Aim. Please rewrite the lines below as a JSON list of strings, with one string per line and blank lines left out.

Start Exercise material

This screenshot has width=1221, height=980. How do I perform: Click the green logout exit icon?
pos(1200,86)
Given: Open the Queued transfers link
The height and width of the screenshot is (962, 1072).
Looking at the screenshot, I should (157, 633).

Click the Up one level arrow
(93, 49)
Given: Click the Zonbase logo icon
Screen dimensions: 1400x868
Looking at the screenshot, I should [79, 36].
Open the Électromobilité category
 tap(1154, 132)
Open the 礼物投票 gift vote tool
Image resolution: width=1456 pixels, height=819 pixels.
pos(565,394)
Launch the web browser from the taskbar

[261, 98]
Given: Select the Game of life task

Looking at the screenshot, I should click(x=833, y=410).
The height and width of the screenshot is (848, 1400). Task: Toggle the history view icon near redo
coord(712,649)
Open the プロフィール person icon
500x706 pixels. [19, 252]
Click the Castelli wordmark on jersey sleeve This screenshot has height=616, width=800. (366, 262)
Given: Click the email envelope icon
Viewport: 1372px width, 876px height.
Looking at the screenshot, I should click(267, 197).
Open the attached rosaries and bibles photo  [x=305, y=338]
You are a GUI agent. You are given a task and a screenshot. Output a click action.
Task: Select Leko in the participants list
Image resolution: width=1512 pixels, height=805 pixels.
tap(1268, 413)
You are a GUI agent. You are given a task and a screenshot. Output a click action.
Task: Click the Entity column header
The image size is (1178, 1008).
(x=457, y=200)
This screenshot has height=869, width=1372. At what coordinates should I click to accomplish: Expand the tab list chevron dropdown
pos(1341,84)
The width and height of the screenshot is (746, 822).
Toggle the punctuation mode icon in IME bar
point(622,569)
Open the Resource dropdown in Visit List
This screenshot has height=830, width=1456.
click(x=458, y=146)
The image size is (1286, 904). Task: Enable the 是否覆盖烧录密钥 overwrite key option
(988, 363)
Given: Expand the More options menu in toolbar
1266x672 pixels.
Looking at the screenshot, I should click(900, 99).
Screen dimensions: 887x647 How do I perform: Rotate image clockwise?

End Exercise material

In response.
[
  "This screenshot has width=1221, height=980. How do I perform: Click the green logout exit icon?",
  "pos(1200,86)",
  "Given: Open the Queued transfers link",
  "The height and width of the screenshot is (962, 1072).",
  "Looking at the screenshot, I should (157, 633).",
  "Click the Up one level arrow",
  "(93, 49)",
  "Given: Click the Zonbase logo icon",
  "Screen dimensions: 1400x868",
  "Looking at the screenshot, I should [79, 36].",
  "Open the Électromobilité category",
  " tap(1154, 132)",
  "Open the 礼物投票 gift vote tool",
  "Image resolution: width=1456 pixels, height=819 pixels.",
  "pos(565,394)",
  "Launch the web browser from the taskbar",
  "[261, 98]",
  "Given: Select the Game of life task",
  "Looking at the screenshot, I should click(x=833, y=410).",
  "The height and width of the screenshot is (848, 1400). Task: Toggle the history view icon near redo",
  "coord(712,649)",
  "Open the プロフィール person icon",
  "500x706 pixels. [19, 252]",
  "Click the Castelli wordmark on jersey sleeve This screenshot has height=616, width=800. (366, 262)",
  "Given: Click the email envelope icon",
  "Viewport: 1372px width, 876px height.",
  "Looking at the screenshot, I should click(267, 197).",
  "Open the attached rosaries and bibles photo  [x=305, y=338]",
  "You are a GUI agent. You are given a task and a screenshot. Output a click action.",
  "Task: Select Leko in the participants list",
  "Image resolution: width=1512 pixels, height=805 pixels.",
  "tap(1268, 413)",
  "You are a GUI agent. You are given a task and a screenshot. Output a click action.",
  "Task: Click the Entity column header",
  "The image size is (1178, 1008).",
  "(x=457, y=200)",
  "This screenshot has height=869, width=1372. At what coordinates should I click to accomplish: Expand the tab list chevron dropdown",
  "pos(1341,84)",
  "The width and height of the screenshot is (746, 822).",
  "Toggle the punctuation mode icon in IME bar",
  "point(622,569)",
  "Open the Resource dropdown in Visit List",
  "This screenshot has height=830, width=1456.",
  "click(x=458, y=146)",
  "The image size is (1286, 904). Task: Enable the 是否覆盖烧录密钥 overwrite key option",
  "(988, 363)",
  "Given: Expand the More options menu in toolbar",
  "1266x672 pixels.",
  "Looking at the screenshot, I should click(900, 99).",
  "Screen dimensions: 887x647 How do I perform: Rotate image clockwise?"
]